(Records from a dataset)
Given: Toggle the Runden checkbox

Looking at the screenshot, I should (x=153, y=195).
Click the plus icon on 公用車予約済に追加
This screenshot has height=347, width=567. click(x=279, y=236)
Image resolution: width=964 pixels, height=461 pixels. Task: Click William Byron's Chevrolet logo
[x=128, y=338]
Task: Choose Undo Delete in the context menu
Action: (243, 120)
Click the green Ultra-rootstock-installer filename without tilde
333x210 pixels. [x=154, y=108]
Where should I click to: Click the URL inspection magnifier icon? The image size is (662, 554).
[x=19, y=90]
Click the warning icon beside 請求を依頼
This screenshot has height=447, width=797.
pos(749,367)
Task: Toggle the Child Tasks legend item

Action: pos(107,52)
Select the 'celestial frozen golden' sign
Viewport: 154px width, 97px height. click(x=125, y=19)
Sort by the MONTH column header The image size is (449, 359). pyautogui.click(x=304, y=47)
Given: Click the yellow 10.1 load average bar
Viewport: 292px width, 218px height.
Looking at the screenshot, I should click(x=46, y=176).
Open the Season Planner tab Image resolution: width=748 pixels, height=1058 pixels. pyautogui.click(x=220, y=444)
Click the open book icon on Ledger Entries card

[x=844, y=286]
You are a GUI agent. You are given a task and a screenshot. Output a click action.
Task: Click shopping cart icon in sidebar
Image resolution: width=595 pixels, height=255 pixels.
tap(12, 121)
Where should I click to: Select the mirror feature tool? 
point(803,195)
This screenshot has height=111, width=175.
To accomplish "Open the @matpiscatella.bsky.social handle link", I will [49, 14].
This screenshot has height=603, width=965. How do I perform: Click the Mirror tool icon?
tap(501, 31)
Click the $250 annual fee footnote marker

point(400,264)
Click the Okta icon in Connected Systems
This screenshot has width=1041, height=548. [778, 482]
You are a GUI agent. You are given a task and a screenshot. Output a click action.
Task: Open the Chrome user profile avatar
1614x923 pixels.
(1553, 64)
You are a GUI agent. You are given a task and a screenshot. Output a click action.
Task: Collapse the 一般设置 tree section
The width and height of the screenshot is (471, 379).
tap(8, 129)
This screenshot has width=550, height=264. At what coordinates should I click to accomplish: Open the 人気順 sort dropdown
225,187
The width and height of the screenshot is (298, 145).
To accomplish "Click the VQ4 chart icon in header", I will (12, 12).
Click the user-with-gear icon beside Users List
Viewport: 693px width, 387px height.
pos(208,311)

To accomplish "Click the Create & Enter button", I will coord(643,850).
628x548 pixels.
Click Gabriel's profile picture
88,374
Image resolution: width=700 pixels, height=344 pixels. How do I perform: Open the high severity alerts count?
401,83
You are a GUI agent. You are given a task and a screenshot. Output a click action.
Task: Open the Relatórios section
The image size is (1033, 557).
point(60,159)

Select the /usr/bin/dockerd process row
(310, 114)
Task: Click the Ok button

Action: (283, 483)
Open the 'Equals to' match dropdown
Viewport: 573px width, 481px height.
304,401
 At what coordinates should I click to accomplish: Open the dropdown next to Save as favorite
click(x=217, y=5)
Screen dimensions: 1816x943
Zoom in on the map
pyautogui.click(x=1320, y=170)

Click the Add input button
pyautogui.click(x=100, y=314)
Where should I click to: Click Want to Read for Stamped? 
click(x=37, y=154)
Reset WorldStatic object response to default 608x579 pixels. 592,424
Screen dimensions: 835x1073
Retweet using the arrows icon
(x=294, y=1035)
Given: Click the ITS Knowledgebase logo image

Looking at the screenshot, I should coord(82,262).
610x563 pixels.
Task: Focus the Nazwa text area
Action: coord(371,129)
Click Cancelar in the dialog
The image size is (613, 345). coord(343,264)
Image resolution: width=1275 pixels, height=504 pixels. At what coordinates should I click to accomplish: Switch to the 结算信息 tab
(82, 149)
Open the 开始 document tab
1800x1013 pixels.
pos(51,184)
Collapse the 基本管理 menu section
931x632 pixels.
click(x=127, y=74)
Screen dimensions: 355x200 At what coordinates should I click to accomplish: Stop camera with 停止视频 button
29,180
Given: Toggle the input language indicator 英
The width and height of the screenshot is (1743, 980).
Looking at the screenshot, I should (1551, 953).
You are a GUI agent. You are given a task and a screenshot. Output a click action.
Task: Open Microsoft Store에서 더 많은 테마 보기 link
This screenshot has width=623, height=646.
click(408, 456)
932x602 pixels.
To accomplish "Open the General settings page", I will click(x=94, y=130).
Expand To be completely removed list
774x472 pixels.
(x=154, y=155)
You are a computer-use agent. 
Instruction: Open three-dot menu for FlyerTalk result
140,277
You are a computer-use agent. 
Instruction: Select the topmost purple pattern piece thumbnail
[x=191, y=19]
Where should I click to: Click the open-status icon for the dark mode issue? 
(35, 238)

**GIVEN INSTRUCTION**
Write out all of the entries again, with "GUI agent" swapped for "screen navigation assistant" wherever it occurs and nothing else changed.

**RESULT FOR THIS TASK**
Given: Toggle the Runden checkbox

Looking at the screenshot, I should (x=153, y=195).
Click the plus icon on 公用車予約済に追加
This screenshot has height=347, width=567. click(x=279, y=236)
Image resolution: width=964 pixels, height=461 pixels. Task: Click William Byron's Chevrolet logo
[x=128, y=338]
Task: Choose Undo Delete in the context menu
Action: (243, 120)
Click the green Ultra-rootstock-installer filename without tilde
333x210 pixels. [x=154, y=108]
Where should I click to: Click the URL inspection magnifier icon? The image size is (662, 554).
[x=19, y=90]
Click the warning icon beside 請求を依頼
This screenshot has height=447, width=797.
pos(749,367)
Task: Toggle the Child Tasks legend item

Action: pos(107,52)
Select the 'celestial frozen golden' sign
Viewport: 154px width, 97px height. click(x=125, y=19)
Sort by the MONTH column header The image size is (449, 359). pyautogui.click(x=304, y=47)
Given: Click the yellow 10.1 load average bar
Viewport: 292px width, 218px height.
Looking at the screenshot, I should click(x=46, y=176).
Open the Season Planner tab Image resolution: width=748 pixels, height=1058 pixels. pyautogui.click(x=220, y=444)
Click the open book icon on Ledger Entries card

[x=844, y=286]
You are a screen navigation assistant. You are given a task and a screenshot. Output a click action.
Task: Click shopping cart icon in sidebar
Image resolution: width=595 pixels, height=255 pixels.
tap(12, 121)
Where should I click to: Select the mirror feature tool? 
point(803,195)
This screenshot has height=111, width=175.
To accomplish "Open the @matpiscatella.bsky.social handle link", I will [49, 14].
This screenshot has height=603, width=965. How do I perform: Click the Mirror tool icon?
tap(501, 31)
Click the $250 annual fee footnote marker

point(400,264)
Click the Okta icon in Connected Systems
This screenshot has width=1041, height=548. [778, 482]
You are a screen navigation assistant. You are given a task and a screenshot. Output a click action.
Task: Open the Chrome user profile avatar
1614x923 pixels.
(1553, 64)
You are a screen navigation assistant. You are given a task and a screenshot. Output a click action.
Task: Collapse the 一般设置 tree section
The width and height of the screenshot is (471, 379).
tap(8, 129)
This screenshot has width=550, height=264. At what coordinates should I click to accomplish: Open the 人気順 sort dropdown
225,187
The width and height of the screenshot is (298, 145).
To accomplish "Click the VQ4 chart icon in header", I will (12, 12).
Click the user-with-gear icon beside Users List
Viewport: 693px width, 387px height.
pos(208,311)

To accomplish "Click the Create & Enter button", I will coord(643,850).
628x548 pixels.
Click Gabriel's profile picture
88,374
Image resolution: width=700 pixels, height=344 pixels. How do I perform: Open the high severity alerts count?
401,83
You are a screen navigation assistant. You are given a task and a screenshot. Output a click action.
Task: Open the Relatórios section
The image size is (1033, 557).
point(60,159)

Select the /usr/bin/dockerd process row
(310, 114)
Task: Click the Ok button

Action: (283, 483)
Open the 'Equals to' match dropdown
Viewport: 573px width, 481px height.
304,401
 At what coordinates should I click to accomplish: Open the dropdown next to Save as favorite
click(x=217, y=5)
Screen dimensions: 1816x943
Zoom in on the map
pyautogui.click(x=1320, y=170)

Click the Add input button
pyautogui.click(x=100, y=314)
Where should I click to: Click Want to Read for Stamped? 
click(x=37, y=154)
Reset WorldStatic object response to default 608x579 pixels. 592,424
Screen dimensions: 835x1073
Retweet using the arrows icon
(x=294, y=1035)
Given: Click the ITS Knowledgebase logo image

Looking at the screenshot, I should coord(82,262).
610x563 pixels.
Task: Focus the Nazwa text area
Action: coord(371,129)
Click Cancelar in the dialog
The image size is (613, 345). coord(343,264)
Image resolution: width=1275 pixels, height=504 pixels. At what coordinates should I click to accomplish: Switch to the 结算信息 tab
(82, 149)
Open the 开始 document tab
1800x1013 pixels.
pos(51,184)
Collapse the 基本管理 menu section
931x632 pixels.
click(x=127, y=74)
Screen dimensions: 355x200 At what coordinates should I click to accomplish: Stop camera with 停止视频 button
29,180
Given: Toggle the input language indicator 英
The width and height of the screenshot is (1743, 980).
Looking at the screenshot, I should (1551, 953).
You are a screen navigation assistant. You are given a task and a screenshot. Output a click action.
Task: Open Microsoft Store에서 더 많은 테마 보기 link
This screenshot has width=623, height=646.
click(408, 456)
932x602 pixels.
To accomplish "Open the General settings page", I will click(x=94, y=130).
Expand To be completely removed list
774x472 pixels.
(x=154, y=155)
You are a computer-use agent. 
Instruction: Open three-dot menu for FlyerTalk result
140,277
You are a computer-use agent. 
Instruction: Select the topmost purple pattern piece thumbnail
[x=191, y=19]
Where should I click to: Click the open-status icon for the dark mode issue? 
(35, 238)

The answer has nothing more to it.